I’ve seen the store bought ones occasionally in big jars, but I don’t remember when or where, but I expect most of the locally owned grocery stores* here in the Berks-Lancaster County part of Pensylvania would have them.
ryk
@JAFD: I know people around here (St. Louis area) that like to buy the spicy pickled beets and then, after they eat the beets, use the juice to pickle eggs
Urza
@Odie Hugh Manatee: I deal with literally millions of drives for work. Samsungs are the only brand that do not have one problem or another frequently. We use too many to only go with 1 supplier, but they are the gold standard.
alhutch
I’ve been using Samsung T7 portable SSDs as offsite backup drives since a WD Elements HD drive I was using starting acting flaky. I have 3 of the T7 (1 & 2 TB models) and have been very happy with them (one used daily, other 2 monthly/quarterly).
smintheus
Three weeks ago my Western Digital My Passport for Mac became unreadable and declared it was blank, though it had years of backups on it. Are they offering replacements?

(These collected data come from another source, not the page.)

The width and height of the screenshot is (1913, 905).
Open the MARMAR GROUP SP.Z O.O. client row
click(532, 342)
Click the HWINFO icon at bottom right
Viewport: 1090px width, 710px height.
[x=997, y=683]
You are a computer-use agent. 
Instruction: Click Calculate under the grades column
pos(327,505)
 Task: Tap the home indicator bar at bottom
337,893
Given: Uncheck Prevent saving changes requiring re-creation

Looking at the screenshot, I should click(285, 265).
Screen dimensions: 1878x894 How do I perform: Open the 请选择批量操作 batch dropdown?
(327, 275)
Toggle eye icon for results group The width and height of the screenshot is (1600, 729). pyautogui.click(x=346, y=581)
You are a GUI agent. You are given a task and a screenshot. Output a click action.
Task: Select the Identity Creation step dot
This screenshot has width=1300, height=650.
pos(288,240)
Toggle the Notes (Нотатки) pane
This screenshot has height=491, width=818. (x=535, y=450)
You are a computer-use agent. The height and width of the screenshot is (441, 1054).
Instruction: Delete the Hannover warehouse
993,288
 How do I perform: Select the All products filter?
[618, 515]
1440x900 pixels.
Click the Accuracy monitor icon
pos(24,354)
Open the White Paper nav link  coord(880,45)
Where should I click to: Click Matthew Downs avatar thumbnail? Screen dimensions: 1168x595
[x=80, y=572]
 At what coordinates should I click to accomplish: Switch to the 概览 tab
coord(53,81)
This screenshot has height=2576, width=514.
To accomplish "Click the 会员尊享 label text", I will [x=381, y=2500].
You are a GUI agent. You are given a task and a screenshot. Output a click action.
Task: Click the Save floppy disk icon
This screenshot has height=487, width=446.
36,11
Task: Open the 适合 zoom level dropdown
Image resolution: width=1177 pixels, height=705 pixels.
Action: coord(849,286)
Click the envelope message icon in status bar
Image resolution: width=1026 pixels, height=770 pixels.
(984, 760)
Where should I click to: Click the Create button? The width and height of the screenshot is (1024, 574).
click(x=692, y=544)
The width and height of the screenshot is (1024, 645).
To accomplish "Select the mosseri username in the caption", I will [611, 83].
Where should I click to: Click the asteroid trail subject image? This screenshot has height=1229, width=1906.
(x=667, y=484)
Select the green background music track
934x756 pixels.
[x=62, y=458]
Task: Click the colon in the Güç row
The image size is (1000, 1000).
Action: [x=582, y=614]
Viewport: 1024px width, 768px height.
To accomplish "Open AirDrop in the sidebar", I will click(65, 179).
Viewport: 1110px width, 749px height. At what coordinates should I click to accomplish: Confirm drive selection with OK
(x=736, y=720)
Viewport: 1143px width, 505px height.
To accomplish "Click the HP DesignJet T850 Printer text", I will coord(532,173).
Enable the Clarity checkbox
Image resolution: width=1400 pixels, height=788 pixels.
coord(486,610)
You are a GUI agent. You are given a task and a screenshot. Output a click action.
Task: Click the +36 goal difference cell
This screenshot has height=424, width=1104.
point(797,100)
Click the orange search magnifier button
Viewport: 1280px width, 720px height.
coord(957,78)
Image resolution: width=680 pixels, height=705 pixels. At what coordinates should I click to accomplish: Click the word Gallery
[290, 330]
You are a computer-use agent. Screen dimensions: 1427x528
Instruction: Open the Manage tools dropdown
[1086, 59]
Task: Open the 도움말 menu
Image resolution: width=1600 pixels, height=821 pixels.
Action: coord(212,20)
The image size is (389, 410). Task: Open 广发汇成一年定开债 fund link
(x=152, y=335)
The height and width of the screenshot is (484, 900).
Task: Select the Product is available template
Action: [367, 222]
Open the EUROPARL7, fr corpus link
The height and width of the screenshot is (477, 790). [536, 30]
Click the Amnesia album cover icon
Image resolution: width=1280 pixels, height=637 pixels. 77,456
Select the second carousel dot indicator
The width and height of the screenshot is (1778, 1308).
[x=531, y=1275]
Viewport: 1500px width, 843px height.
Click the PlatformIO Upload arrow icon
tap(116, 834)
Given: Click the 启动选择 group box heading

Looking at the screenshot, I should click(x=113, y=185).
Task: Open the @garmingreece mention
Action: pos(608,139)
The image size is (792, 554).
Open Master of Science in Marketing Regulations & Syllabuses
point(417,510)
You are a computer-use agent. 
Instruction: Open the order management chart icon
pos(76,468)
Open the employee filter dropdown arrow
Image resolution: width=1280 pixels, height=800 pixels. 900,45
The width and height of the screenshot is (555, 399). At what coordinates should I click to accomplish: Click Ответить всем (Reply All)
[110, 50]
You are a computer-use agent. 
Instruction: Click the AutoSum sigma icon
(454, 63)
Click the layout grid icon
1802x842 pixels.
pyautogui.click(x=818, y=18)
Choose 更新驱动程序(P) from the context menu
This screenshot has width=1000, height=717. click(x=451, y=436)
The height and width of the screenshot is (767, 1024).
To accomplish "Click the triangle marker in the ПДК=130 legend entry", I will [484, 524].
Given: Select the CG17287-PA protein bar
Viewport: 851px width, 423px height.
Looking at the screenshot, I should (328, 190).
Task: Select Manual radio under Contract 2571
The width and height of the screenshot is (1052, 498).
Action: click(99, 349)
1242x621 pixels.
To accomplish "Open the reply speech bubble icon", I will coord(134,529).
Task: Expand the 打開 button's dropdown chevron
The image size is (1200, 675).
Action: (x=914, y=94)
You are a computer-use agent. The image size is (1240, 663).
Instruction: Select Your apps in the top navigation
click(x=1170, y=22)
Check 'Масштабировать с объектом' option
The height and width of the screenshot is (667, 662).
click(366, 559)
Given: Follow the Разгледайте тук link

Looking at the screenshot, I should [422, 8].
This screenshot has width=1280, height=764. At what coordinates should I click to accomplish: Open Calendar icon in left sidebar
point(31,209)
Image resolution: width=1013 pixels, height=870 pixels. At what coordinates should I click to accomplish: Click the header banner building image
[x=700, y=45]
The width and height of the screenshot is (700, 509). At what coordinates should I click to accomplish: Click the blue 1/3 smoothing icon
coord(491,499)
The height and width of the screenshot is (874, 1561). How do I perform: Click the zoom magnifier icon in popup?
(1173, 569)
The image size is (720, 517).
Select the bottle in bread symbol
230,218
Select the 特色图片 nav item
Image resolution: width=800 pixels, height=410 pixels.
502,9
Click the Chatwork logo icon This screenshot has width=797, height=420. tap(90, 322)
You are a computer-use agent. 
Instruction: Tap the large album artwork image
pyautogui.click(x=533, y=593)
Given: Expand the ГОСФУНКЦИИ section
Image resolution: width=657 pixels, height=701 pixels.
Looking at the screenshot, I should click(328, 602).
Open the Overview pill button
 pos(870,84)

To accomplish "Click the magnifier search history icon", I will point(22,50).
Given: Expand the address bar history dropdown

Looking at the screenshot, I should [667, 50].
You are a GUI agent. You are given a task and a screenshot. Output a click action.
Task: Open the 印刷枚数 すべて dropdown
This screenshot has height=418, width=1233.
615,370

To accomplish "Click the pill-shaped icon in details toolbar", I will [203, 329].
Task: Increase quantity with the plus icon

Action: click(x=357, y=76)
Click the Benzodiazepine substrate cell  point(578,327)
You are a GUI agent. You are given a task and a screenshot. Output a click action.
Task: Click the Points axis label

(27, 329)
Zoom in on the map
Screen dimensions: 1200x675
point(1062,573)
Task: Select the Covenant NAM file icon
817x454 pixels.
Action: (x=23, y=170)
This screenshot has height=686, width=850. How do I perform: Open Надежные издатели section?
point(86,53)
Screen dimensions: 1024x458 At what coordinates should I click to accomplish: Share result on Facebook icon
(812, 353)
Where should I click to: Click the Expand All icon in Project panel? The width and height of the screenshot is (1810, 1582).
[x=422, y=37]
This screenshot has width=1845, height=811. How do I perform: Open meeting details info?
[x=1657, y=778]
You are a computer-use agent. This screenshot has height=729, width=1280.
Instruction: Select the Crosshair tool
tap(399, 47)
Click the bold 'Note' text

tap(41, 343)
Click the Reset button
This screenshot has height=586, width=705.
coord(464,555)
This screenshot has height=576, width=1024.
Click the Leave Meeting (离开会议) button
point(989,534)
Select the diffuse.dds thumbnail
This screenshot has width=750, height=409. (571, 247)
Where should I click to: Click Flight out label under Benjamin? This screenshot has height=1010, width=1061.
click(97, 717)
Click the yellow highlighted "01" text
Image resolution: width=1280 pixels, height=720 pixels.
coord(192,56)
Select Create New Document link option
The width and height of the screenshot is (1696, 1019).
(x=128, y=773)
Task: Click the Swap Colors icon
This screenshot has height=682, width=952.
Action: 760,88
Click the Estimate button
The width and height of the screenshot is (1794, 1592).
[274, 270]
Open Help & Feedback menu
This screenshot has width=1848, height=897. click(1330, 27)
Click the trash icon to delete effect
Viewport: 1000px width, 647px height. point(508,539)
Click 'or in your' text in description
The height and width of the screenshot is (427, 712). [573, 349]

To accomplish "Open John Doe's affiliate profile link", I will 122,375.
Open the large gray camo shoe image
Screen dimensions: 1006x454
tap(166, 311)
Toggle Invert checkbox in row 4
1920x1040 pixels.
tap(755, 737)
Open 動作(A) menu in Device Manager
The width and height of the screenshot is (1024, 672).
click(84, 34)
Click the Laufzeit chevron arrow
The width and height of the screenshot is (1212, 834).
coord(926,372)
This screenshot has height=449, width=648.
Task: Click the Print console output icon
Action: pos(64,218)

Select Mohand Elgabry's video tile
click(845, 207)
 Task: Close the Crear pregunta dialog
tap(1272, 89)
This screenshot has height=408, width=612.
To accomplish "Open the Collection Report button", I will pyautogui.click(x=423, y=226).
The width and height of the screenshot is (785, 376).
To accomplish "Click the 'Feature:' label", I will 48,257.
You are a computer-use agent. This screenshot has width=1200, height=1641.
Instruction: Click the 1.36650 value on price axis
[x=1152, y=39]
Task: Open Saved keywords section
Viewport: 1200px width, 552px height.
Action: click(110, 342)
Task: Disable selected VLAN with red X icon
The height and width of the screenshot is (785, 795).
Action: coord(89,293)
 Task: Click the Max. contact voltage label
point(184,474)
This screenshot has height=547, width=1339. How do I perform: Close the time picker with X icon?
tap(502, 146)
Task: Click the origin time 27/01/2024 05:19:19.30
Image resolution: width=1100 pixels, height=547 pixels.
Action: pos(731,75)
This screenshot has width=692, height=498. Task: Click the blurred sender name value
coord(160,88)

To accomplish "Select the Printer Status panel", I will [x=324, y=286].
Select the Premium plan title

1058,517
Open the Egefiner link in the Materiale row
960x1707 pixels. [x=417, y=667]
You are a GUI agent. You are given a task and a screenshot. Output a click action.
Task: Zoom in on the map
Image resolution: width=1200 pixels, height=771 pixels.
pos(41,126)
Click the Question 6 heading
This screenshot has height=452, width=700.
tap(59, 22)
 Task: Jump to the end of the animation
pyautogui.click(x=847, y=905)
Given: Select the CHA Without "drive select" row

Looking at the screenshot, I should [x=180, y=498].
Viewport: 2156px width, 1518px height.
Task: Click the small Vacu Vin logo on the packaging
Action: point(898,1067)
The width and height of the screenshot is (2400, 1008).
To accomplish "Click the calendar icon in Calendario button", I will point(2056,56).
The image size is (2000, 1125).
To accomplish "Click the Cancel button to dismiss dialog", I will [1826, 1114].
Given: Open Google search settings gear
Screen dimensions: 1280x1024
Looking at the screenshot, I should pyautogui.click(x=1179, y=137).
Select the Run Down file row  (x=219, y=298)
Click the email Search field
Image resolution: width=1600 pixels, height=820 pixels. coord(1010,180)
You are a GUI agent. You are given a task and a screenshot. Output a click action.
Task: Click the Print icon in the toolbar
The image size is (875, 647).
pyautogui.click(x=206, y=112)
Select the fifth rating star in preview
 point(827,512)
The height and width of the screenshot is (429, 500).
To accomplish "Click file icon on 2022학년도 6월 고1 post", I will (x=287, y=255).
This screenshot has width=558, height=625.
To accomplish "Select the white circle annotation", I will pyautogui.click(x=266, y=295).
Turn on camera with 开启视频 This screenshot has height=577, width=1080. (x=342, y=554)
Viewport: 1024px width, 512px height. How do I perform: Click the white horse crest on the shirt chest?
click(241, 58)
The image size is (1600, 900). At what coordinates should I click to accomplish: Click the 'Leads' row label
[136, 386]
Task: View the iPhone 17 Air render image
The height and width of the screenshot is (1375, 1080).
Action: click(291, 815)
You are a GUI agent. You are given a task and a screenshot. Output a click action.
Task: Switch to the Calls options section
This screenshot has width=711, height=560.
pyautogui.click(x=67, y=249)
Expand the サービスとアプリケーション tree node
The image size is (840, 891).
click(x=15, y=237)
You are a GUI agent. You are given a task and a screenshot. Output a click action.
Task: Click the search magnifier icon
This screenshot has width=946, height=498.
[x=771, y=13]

Fortunately, a few months ago I went old school for no particular reason and burned all my current files onto several CDs.
Another Scott
@Doug R: USB optical drives are cheap. $25 for a decent LG writer. Archival optical disks that one can trust might be a concern (I’ve seen writeable CDs that look really weird after sitting around a few years).
It’s always something. ;-)
I don’t (yet) have a formal backup strategy. We’ve got a 4-bay Synology NAS (with WD Gold Enterprise drives – don’t skimp on important hard drives!) that does TimeMachine backups of our Macs at home, and some stuff (photos, tax stuff) gets informally backed up there. I need to prune a bunch of ancient stuff, and implement a more formal strategy… One of these days!
Cheers,
Scott.
Another Scott
@raven: When TimeMachine actually works the way it’s supposed to, it’s magic. My trouble with it is, if it can’t find the server where it wants to save stuff, or can’t find a previous backup on the network, then it’s not clear how to fix it. So you (or at least I) have to make a new backup. And having a new machine look at and use an old backup is mysterious. All of this was a few years ago – we’ve not had obvious errors since we started using TM with a Synology NAS (DS918).
Like a lot of Apple stuff, when it works, it’s great. If there are any problems at all, it can be very frustrating to try to fix. (Fortunately, we’ve never yet needed to retrieve anything from a TM backup…)
FWIW.
Cheers,
Scott.
RaflW
Late to this. I just put in my S/N at WD’s support site, and it said “no firmware update needed.” Box & manual tucked away far under the stairs, but I believe it’s a 1TB physical hard drive (and only 30% full – I don’t actually do that much on my Mac).
I’m not all that belt-and-suspenders, I don’t swap between two drives or anything. All my mail is backed up since its Gmail. And most of my photos are cloud-backed.
Should I panic? (Kidding.) I’m sure I should buy a new backup device, this one is as old as my mac … a mid-2013 Air still running Mojave 10.14.6.
I have actually been planning to bump up and OS or two, but want a reliable backup first. Maybe after Labor Day. Or I’ll just buy a new Air. It’s been, oh!, 10 years.
Torrey
@JAFD:
Pretty sure I’ve seen them at the Butcher Block Shoppe in Chambersburg, PA. Used to frequent that area. Currently, I just occasional that area.